** Exercise aim **
Reproduce only the lines below from the line containing "Stephen Stills Live Lyrics (89, 1411)" to the line containing "Terms and Conditions (816, 1746)", exactly as written, with both end lines kept. Omit the pictures.

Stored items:

────────

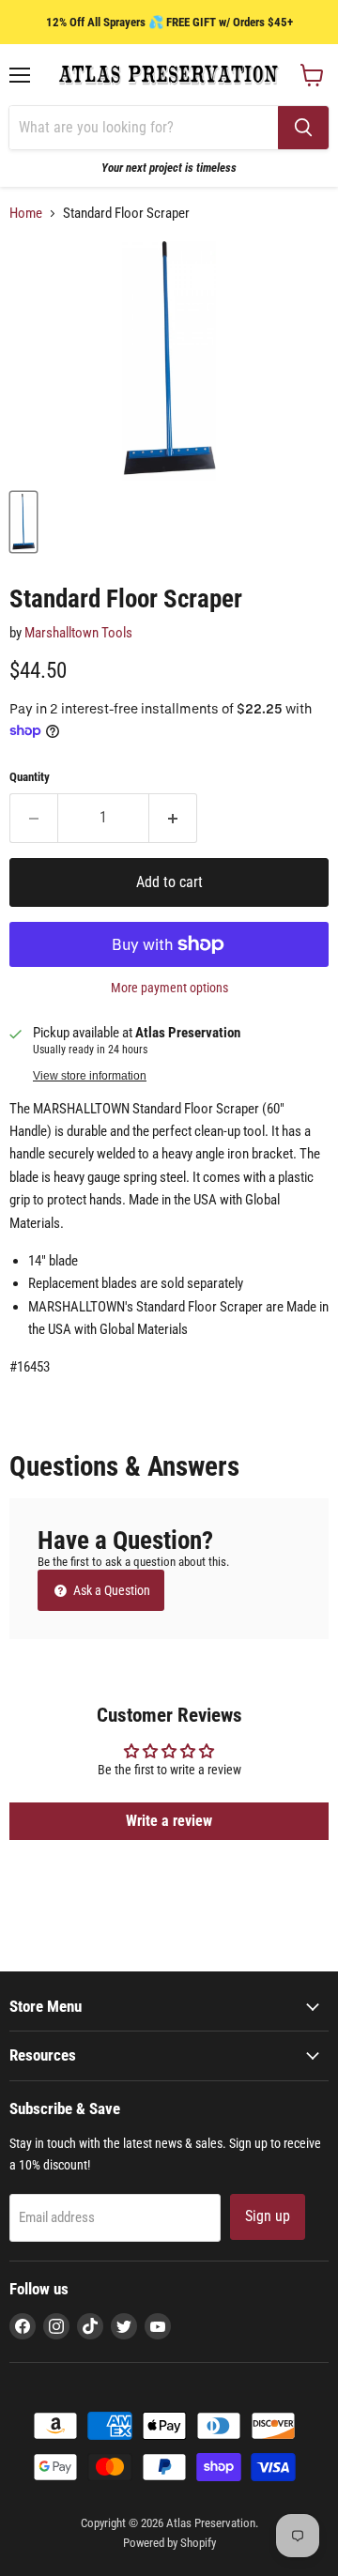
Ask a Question (110, 1590)
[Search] (303, 127)
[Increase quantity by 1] (173, 817)
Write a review (169, 1821)
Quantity (29, 777)
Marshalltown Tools (78, 632)
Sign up (267, 2216)
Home (25, 214)
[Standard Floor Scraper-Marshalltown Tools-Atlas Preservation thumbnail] (23, 522)
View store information (89, 1075)
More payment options (169, 987)
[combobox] (143, 127)
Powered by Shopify (169, 2543)
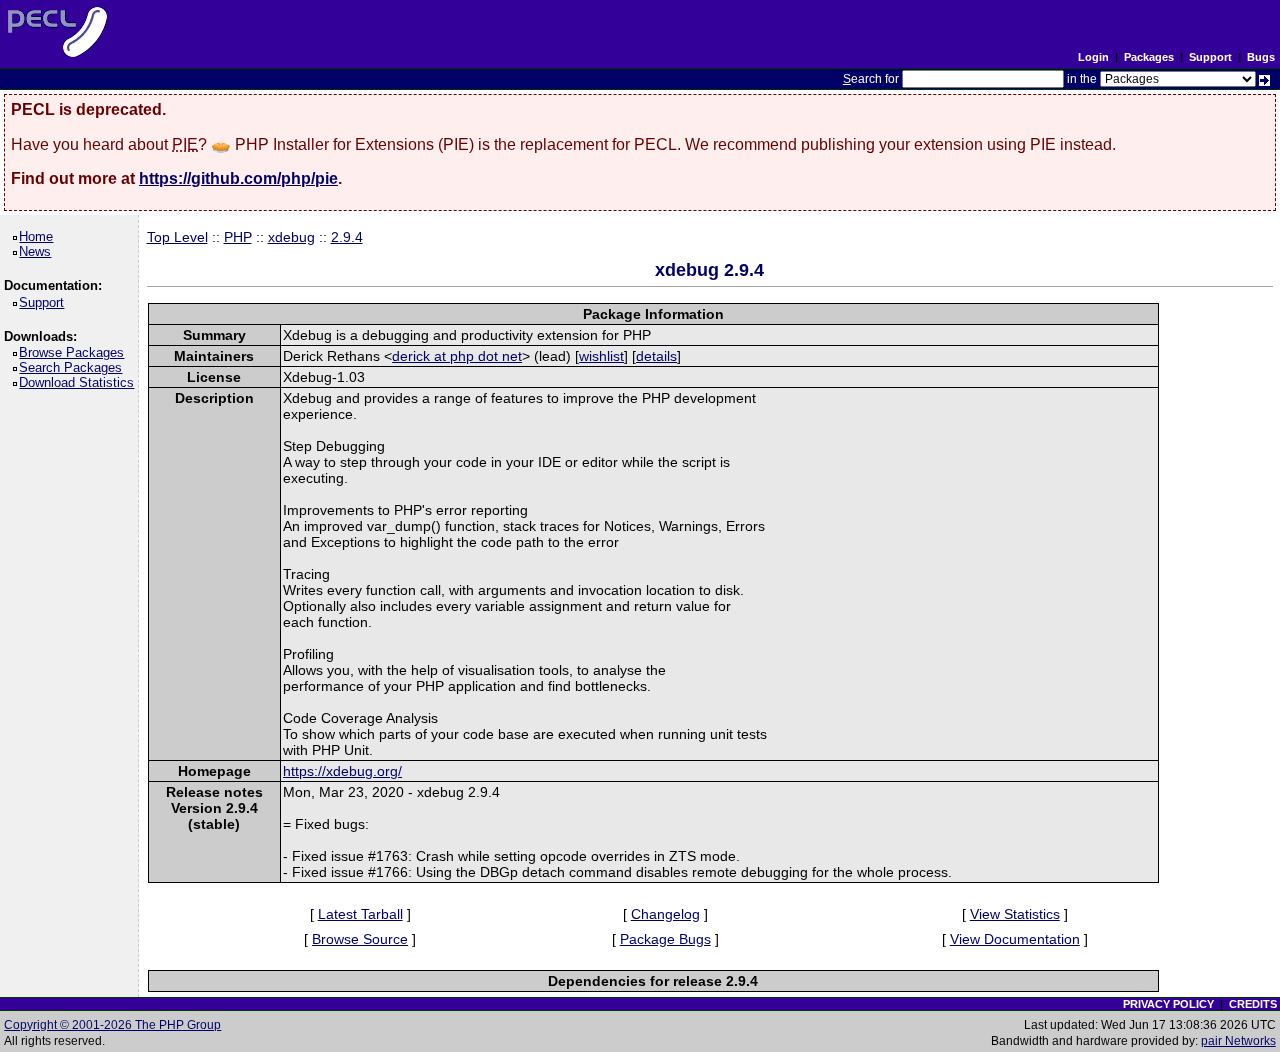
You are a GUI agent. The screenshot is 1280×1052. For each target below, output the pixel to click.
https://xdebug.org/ (342, 771)
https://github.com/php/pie (238, 178)
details (656, 356)
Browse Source (360, 939)
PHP (238, 237)
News (38, 251)
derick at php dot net (457, 356)
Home (39, 236)
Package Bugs (665, 939)
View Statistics (1015, 914)
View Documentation (1015, 939)
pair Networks (1238, 1041)
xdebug (291, 237)
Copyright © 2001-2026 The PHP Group (112, 1025)
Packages (1149, 57)
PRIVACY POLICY (1168, 1004)
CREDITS (1253, 1004)
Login (1093, 57)
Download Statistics (80, 382)
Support (1210, 57)
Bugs (1261, 57)
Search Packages (74, 367)
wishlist (601, 356)
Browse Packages (75, 352)
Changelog (665, 914)
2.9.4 (347, 237)
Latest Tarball (360, 914)
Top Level (177, 237)
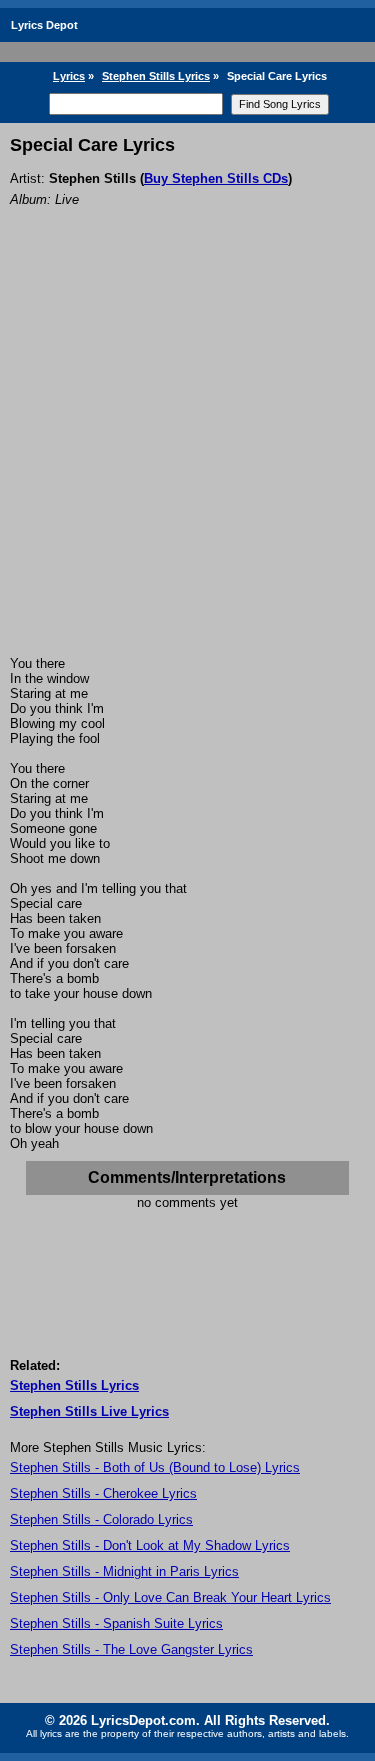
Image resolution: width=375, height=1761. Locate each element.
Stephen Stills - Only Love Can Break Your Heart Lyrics (170, 1597)
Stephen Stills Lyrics (156, 76)
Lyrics (69, 76)
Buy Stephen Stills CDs (216, 178)
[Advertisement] (187, 458)
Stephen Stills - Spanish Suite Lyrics (116, 1623)
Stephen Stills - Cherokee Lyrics (103, 1493)
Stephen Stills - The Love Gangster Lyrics (131, 1649)
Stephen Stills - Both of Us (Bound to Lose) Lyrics (155, 1467)
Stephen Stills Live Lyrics (89, 1411)
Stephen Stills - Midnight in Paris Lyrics (124, 1571)
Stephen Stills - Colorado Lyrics (101, 1519)
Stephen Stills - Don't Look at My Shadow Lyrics (150, 1545)
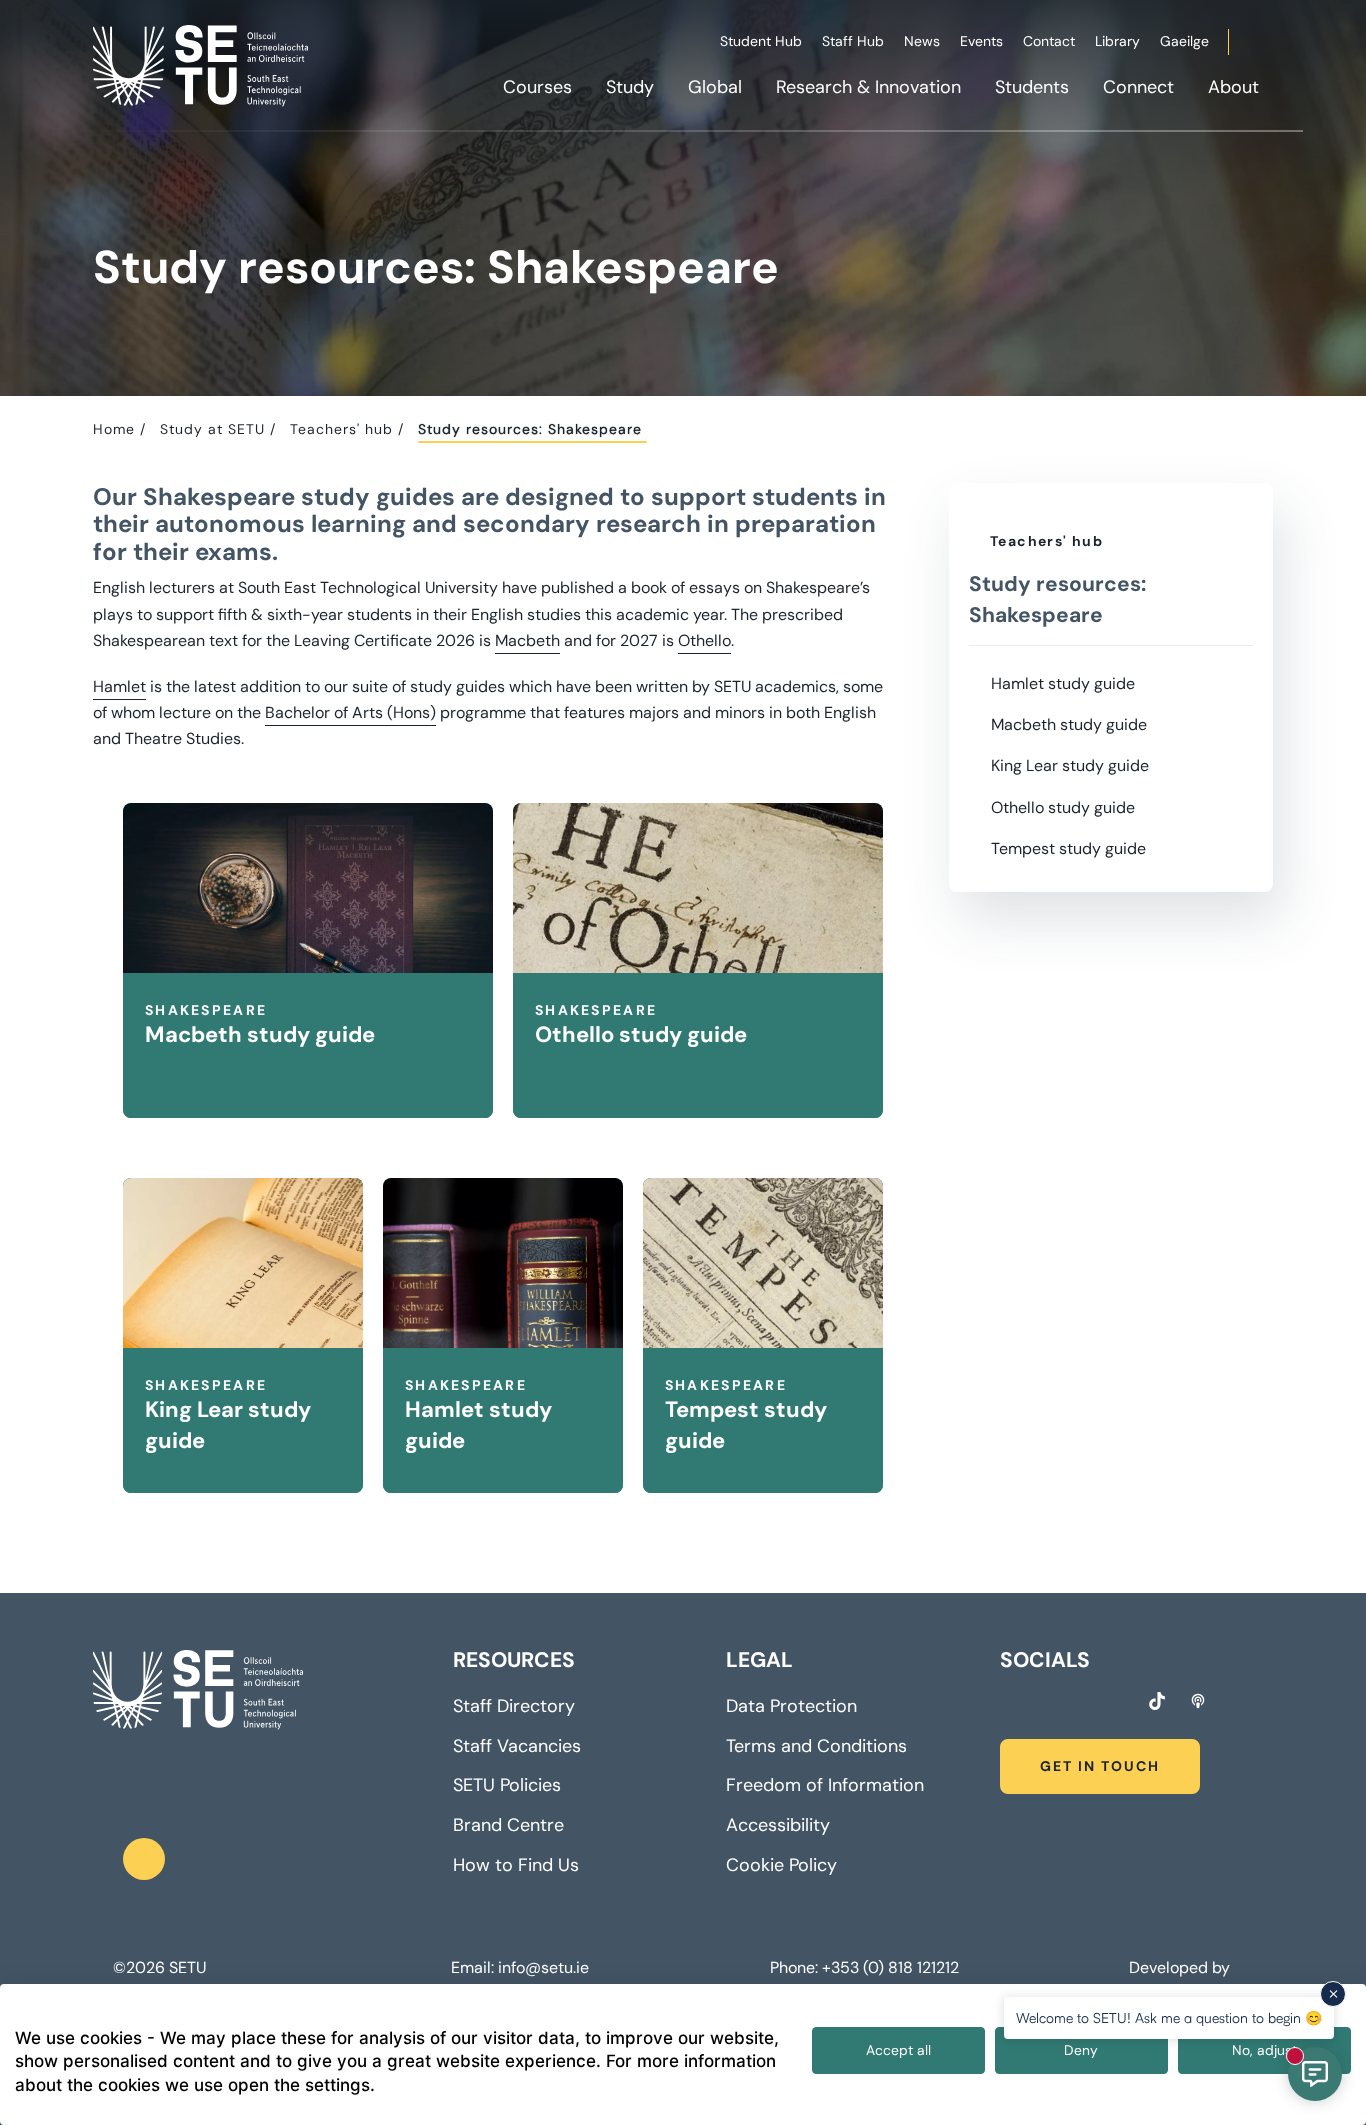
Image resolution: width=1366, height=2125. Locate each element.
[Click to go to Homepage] (203, 65)
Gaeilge (1184, 41)
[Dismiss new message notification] (1333, 1994)
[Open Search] (1270, 45)
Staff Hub (853, 41)
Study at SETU (212, 429)
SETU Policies (507, 1785)
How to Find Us (516, 1865)
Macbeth (527, 640)
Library (1117, 41)
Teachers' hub (341, 429)
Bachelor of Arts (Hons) (350, 712)
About (1233, 87)
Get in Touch (1100, 1766)
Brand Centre (508, 1825)
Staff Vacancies (517, 1746)
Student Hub (761, 41)
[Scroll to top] (144, 1859)
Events (981, 41)
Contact (1049, 41)
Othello (704, 640)
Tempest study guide (1068, 848)
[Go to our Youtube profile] (1118, 1704)
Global (715, 87)
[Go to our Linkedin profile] (1081, 1704)
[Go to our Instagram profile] (1044, 1704)
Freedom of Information (825, 1785)
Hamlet (119, 686)
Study (630, 87)
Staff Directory (514, 1706)
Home (114, 429)
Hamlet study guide (1063, 683)
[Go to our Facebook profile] (1007, 1704)
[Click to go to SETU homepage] (198, 1690)
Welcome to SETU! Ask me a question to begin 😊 (1169, 2017)
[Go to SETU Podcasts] (1198, 1701)
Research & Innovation (868, 87)
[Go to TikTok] (1157, 1701)
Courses (537, 87)
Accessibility (778, 1825)
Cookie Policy (781, 1865)
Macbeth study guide (1069, 724)
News (922, 41)
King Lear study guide (1070, 765)
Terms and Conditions (816, 1746)
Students (1032, 87)
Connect (1138, 87)
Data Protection (791, 1706)
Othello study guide (1063, 807)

────────

** Response to this exercise **
Stephen Stills Live Lyrics (89, 1411)
Stephen Stills - Midnight in Paris Lyrics (124, 1571)
Stephen Stills - Colorado Lyrics (101, 1519)
Stephen Stills - Don't Look at My Shadow Lyrics (150, 1545)
Image resolution: width=1366, height=2125. Locate each element.
[Click to go to Homepage] (203, 65)
Gaeilge (1184, 41)
[Dismiss new message notification] (1333, 1994)
[Open Search] (1270, 45)
Staff Hub (853, 41)
Study at SETU (212, 429)
SETU Policies (507, 1785)
How to Find Us (516, 1865)
Macbeth (527, 640)
Library (1117, 41)
Teachers' hub (341, 429)
Bachelor of Arts (Hons) (350, 712)
About (1233, 87)
Get in Touch (1100, 1766)
Brand Centre (508, 1825)
Staff Vacancies (517, 1746)
Student Hub (761, 41)
[Scroll to top] (144, 1859)
Events (981, 41)
Contact (1049, 41)
Othello (704, 640)
Tempest study guide (1068, 848)
[Go to our Youtube profile] (1118, 1704)
Global (715, 87)
[Go to our Linkedin profile] (1081, 1704)
[Go to our Instagram profile] (1044, 1704)
Freedom of Information (825, 1785)
Hamlet (119, 686)
Study (630, 87)
Staff Directory (514, 1706)
Home (114, 429)
Hamlet study guide (1063, 683)
[Go to our Facebook profile] (1007, 1704)
[Click to go to SETU homepage] (198, 1690)
Welcome to SETU! Ask me a question to begin 😊 (1169, 2017)
[Go to SETU Podcasts] (1198, 1701)
Research & Innovation (868, 87)
[Go to TikTok] (1157, 1701)
Courses (537, 87)
Accessibility (778, 1825)
Cookie Policy (781, 1865)
Macbeth study guide (1069, 724)
News (922, 41)
King Lear study guide (1070, 765)
Terms and Conditions (816, 1746)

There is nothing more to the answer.